* SET PROBLEM A
In the text on the 2011 election results, rewrite as a short list the paragraph beginning "The first map shows popular vote," keeping its main facts.
* SET PROBLEM B
Duplicate the records from the line containing "Task: Click the help" through the end of the records, both included, leaving the pictures out.

* EXTRACT
# # # # #

To get a broader perspective of the 2011 election results, I've mapped them

NATIONAL RESULTS

National-level maps of the 2011 election results.

The first map shows popular vote and seat totals by province, and seat totals by region. The second shows results by riding, and the percentage of the vote the winning MP received.




This map greys out any seats where the MP won with less than 50% of the vote. If we had a run-off voting system, these greyed out ridings would likely have had a run-off vote in mid June.



Lastly, this chart shows popular vote and seat totals in bar graph form, and the probable layout of parliament. (A speaker is not elected until Parliament resumes sitting.)



RESULTS BY PARTY, BY RIDING

These maps show the popular vote for each party, by riding. It allows us to identify where a party does well, and where it does poorly. Note that for the Green Party, the scale has been cut in half to improve legibility.







LIBERAL/NDP MERGER?

Suppose that in 2009, the Liberals and NDP merged, perhaps calling the new party the Liberal Democrats. Then assume that everyone who voted for either the Liberals or NDP in the real election, would have voted for this new party.

# # # # #

* PROVIDED INFORMATION

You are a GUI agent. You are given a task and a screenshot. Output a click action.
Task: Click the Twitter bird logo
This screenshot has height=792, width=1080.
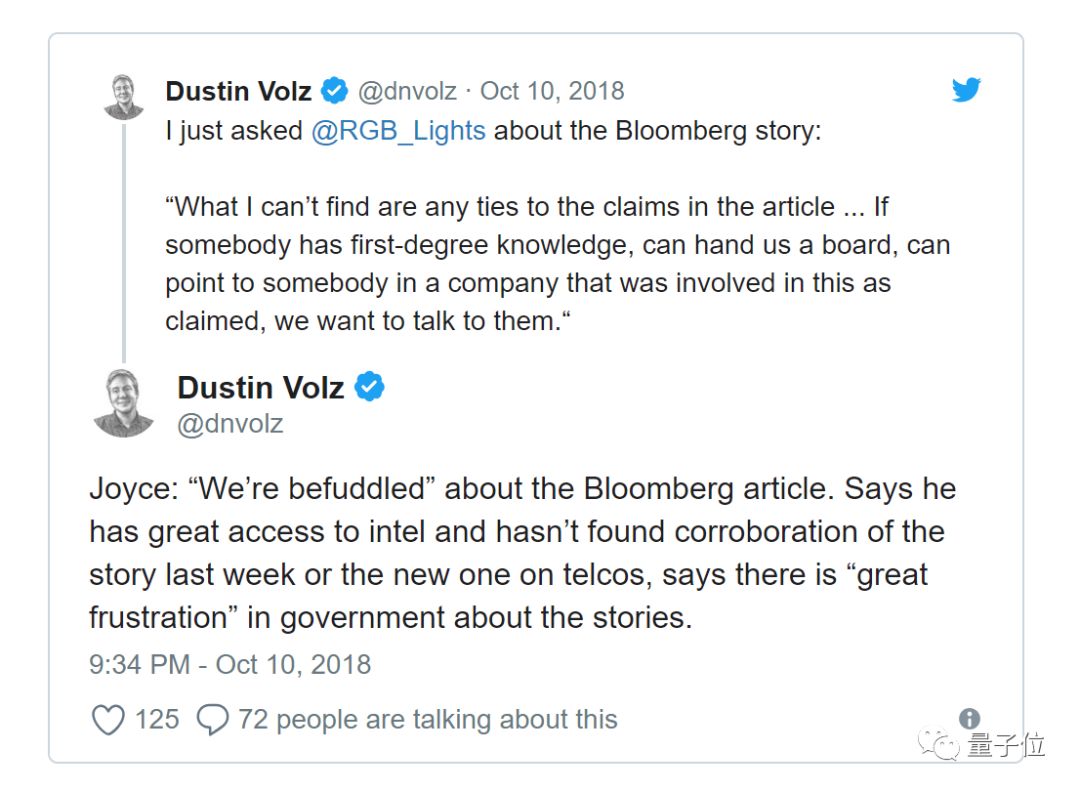(x=966, y=90)
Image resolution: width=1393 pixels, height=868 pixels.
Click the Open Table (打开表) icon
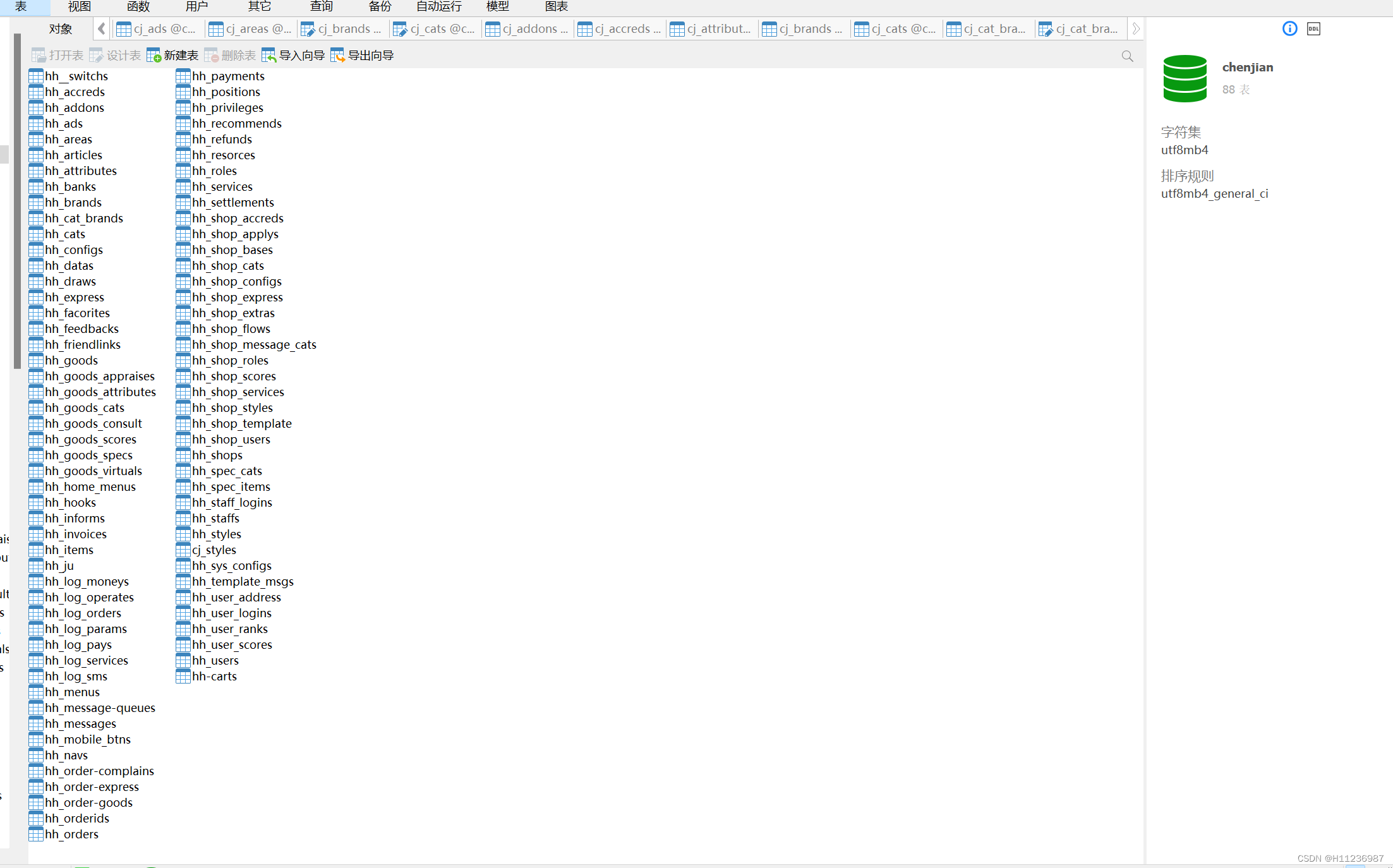[x=39, y=56]
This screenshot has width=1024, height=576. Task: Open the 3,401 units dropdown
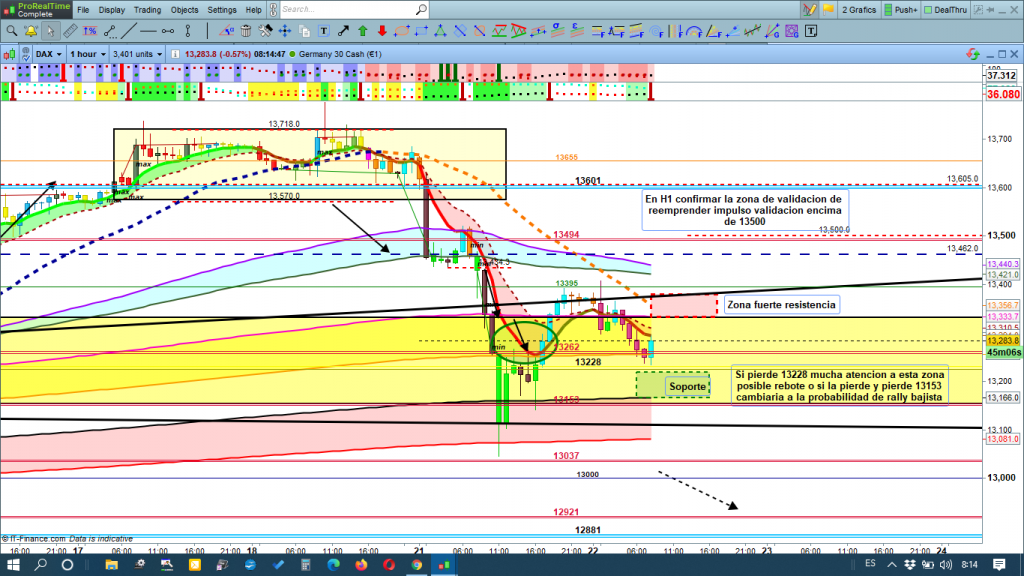tap(138, 53)
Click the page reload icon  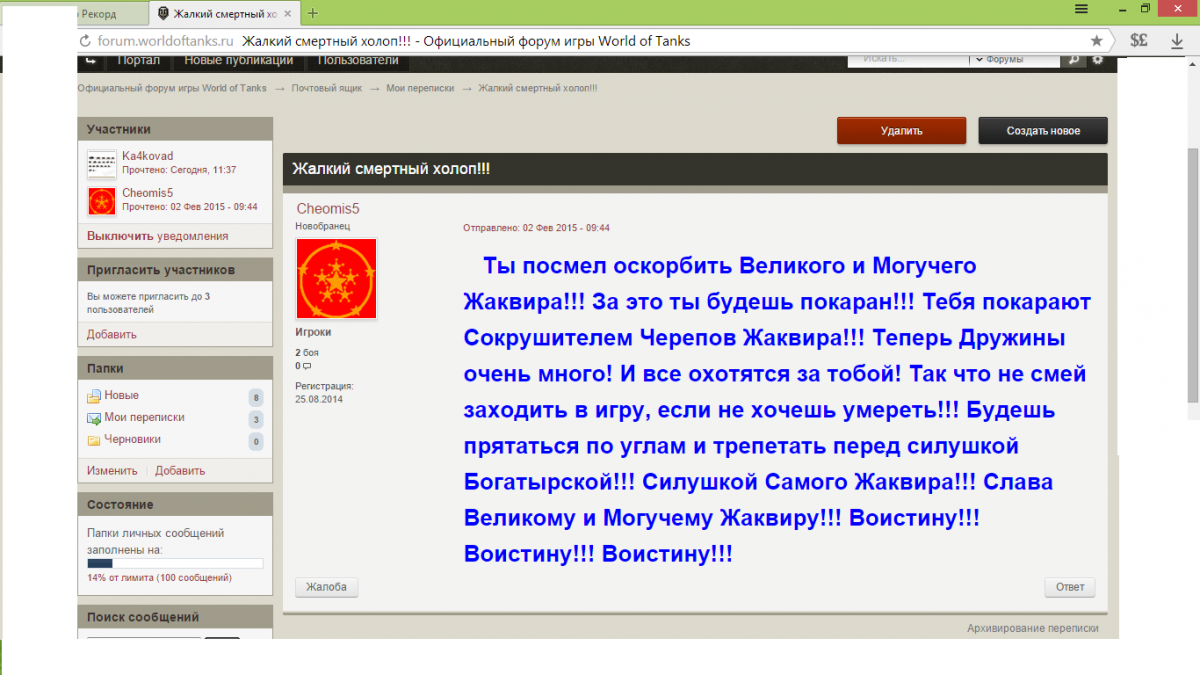(84, 41)
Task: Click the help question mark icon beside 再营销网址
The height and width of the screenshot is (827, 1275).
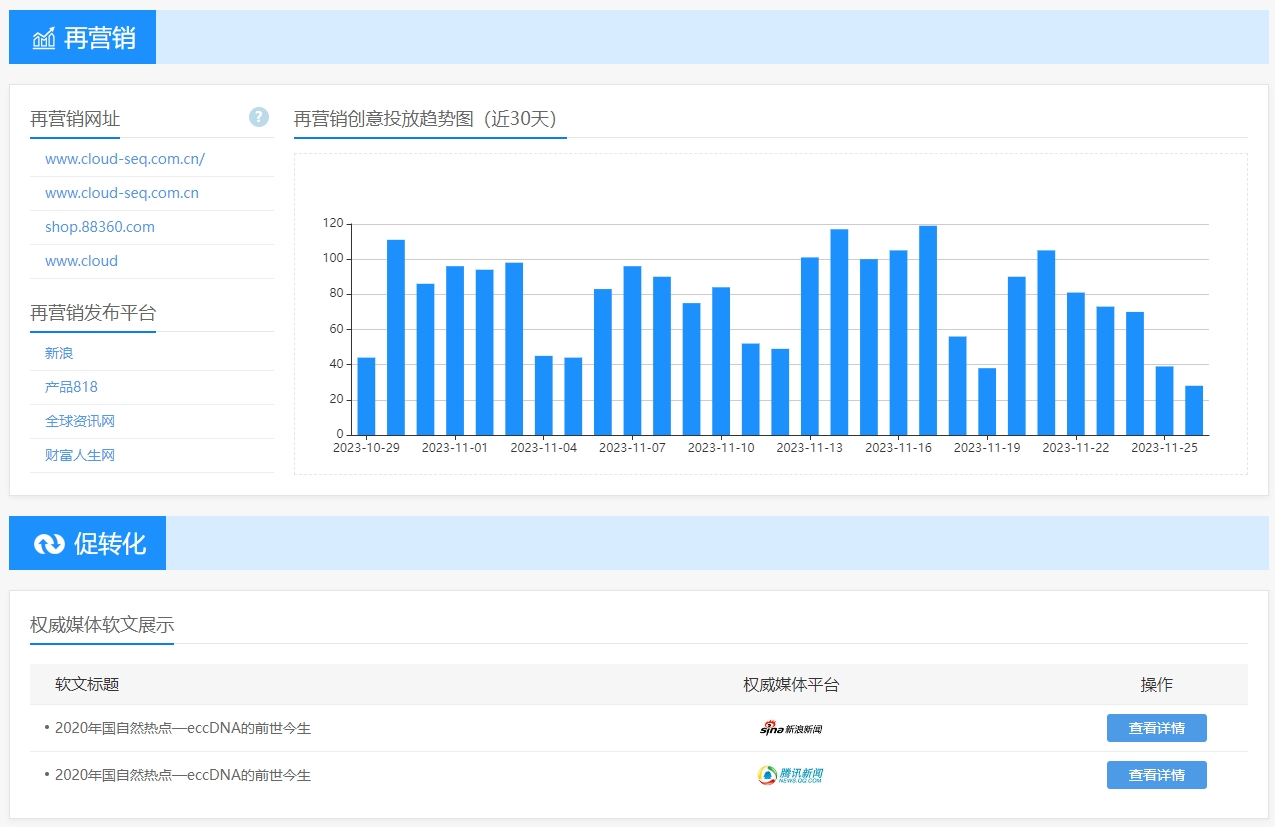Action: 259,117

# # # # #

* FINISHED ANSWER A
- First map: popular vote and seat totals by province, plus seat totals by region
- Second map: results by riding, plus the winning MP's share of the vote

* FINISHED ANSWER B
Task: Click the help question mark icon beside 再营销网址
The height and width of the screenshot is (827, 1275).
Action: 259,117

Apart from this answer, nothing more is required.